Terkait status Jokowi sebagai kader Partai Demokrasi Indonesia Perjuangan (PDI-P), Ridwan berpendapat bahwa hal itu seharusnya tidak menjadi masalah karena Jokowi diketahui menjadi kader partai tersebut untuk menjadi pemimpin eksekutif. Setelah menyelesaikan masa jabatannya, Jokowi dapat tidak lagi memiliki status sebagai kader PDI-P. Ridwan juga mencatat bahwa syarat menjadi pengurus DPP Golkar tidak selalu dipenuhi oleh para ketua umum sebelumnya, seperti Jusuf Kalla dan Aburizal Bakrie.

Ridwan mengakui bahwa usulan tersebut belum dia komunikasikan dengan para pemilik suara dalam pemilihan ketua umum yang akan datang. Namun, ia menegaskan bahwa para pengurus Golkar di daerah umumnya juga memiliki latar belakang yang sama dengan Jokowi dalam sejarah partai tersebut.

Menurut Ridwan, penting bagi Partai Golkar untuk mengganti Ketua Umum, meskipun Airlangga telah membawa kenaikan suara dan kursi Golkar pada Pemilu 2024. Berdasarkan pengalaman ketua-ketua umum sebelumnya, tidak ada yang berhasil menjabat dua periode berturut-turut berdasarkan hasil pemilihan. Contohnya, Akbar Tandjung tidak terpilih kembali saat mencalonkan diri pada Munas 2004. Ridwan juga menambahkan bahwa kebiasaan di Partai Golkar tidak mendukung penjabat dua periode berturut-turut, sebagaimana terjadi pada Airlangga yang telah menjabat sebelumnya untuk menggantikan Setya Novanto yang terlibat dalam kasus korupsi

Ridwan menekankan bahwa Golkar sebagai partai yang terbuka memiliki banyak kader yang mumpuni, sehingga pemilihan ketua umum harus dilakukan secara demokratis untuk memunculkan kader-kader baru yang dapat mengikuti perubahan situasi politik yang akan datang.

Menurut Ridwan, saat ini ada beberapa kader potensial yang dapat menjadi pengganti Airlangga. Mereka antara lain adalah Ketua MPR Bambang Soesatyo, Menteri Perindustrian Agus Gumiwang Kartasasmita, dan Menteri Investasi Bahlil Lahadalia.

Selain itu, jika mengacu pada definisi Golkar di masa Orde Baru, anggota TNI juga dianggap sebagai bagian dari Golkar. Beberapa purnawirawan juga dianggap layak untuk memimpin Golkar. "Mereka termasuk Menko Polhukam Hadi Tjahjanto dan mantan KSAD Dudung Abdurahman," kata Ridwan.

Di sisi lain, Airlangga mendapat dukungan dari para Ketua Dewan Pimpinan Daerah (DPD) I tingkat provinsi, yang merupakan bagian dari pemilik suara dalam pemilihan Ketua Umum Golkar. Ketua DPD Golkar Nusa Tenggara Timur, Melkiades Laka Lena, menyatakan bahwa dukungan kepada Airlangga agar kembali menjadi Ketua Umum Partai Golkar periode 2024-2029 disampaikan dalam acara "Buka Puasa Bersama dan Silaturahmi Bersama DPD Partai Golkar Se-Indonesia" di Bali, Jumat (15/3/2024) lalu.

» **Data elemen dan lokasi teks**
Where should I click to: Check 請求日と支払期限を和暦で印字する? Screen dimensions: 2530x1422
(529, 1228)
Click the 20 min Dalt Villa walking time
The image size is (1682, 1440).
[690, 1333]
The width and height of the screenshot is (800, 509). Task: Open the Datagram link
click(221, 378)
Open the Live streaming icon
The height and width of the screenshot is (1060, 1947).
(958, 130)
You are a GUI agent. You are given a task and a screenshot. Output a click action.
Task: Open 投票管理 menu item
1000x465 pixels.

» **SOAL LATIHAN**
A - Menurut teks tentang pemilihan ketua umum Golkar, siapa yang tidak terpilih kembali saat mencalonkan diri pada Munas 2004?
B - Salin bagian teks tentang pemilihan ketua umum Golkar mulai dari "Terkait status Jokowi" sampai dengan "dan Aburizal Bakrie.", termasuk kata-kata penutup itu.
C - Teruskan teks tentang pemilihan ketua umum Golkar mulai dari kalimat terakhirnya.

» **JAWABAN**
A - Akbar Tandjung.

B -
Terkait status Jokowi sebagai kader Partai Demokrasi Indonesia Perjuangan (PDI-P), Ridwan berpendapat bahwa hal itu seharusnya tidak menjadi masalah karena Jokowi diketahui menjadi kader partai tersebut untuk menjadi pemimpin eksekutif. Setelah menyelesaikan masa jabatannya, Jokowi dapat tidak lagi memiliki status sebagai kader PDI-P. Ridwan juga mencatat bahwa syarat menjadi pengurus DPP Golkar tidak selalu dipenuhi oleh para ketua umum sebelumnya, seperti Jusuf Kalla dan Aburizal Bakrie.

C -
Acara tersebut dihadiri oleh Ketua Umum Partai Golkar Airlangga Hartarto, jajaran Dewan Pimpinan Pusat (DPP) Golkar, semua Ketua DPD I (tingkat provinsi), sebagian Ketua DPD II (tingkat kabupaten/kota), dan beberapa politisi senior Golkar. Politisi senior yang hadir termasuk Menteri Koordinator Bidang Maritim dan Investasi Luhut Binsar Pandjaitan, mantan Ketua Umum Golkar Aburizal Bakrie, dan Ketua Dewan Etik Golkar Mohammad Hatta.

"Alasan utama yang mendasari dukungan dari DPD I dan II se-Indonesia, serta kehadiran Pak Luhut, Pak Aburizal, dan Kang Hatta kemarin, adalah bahwa Pak Airlangga dinilai mampu menjadi konduktor aransemen semua potensi partai ini dengan baik," kata Melki.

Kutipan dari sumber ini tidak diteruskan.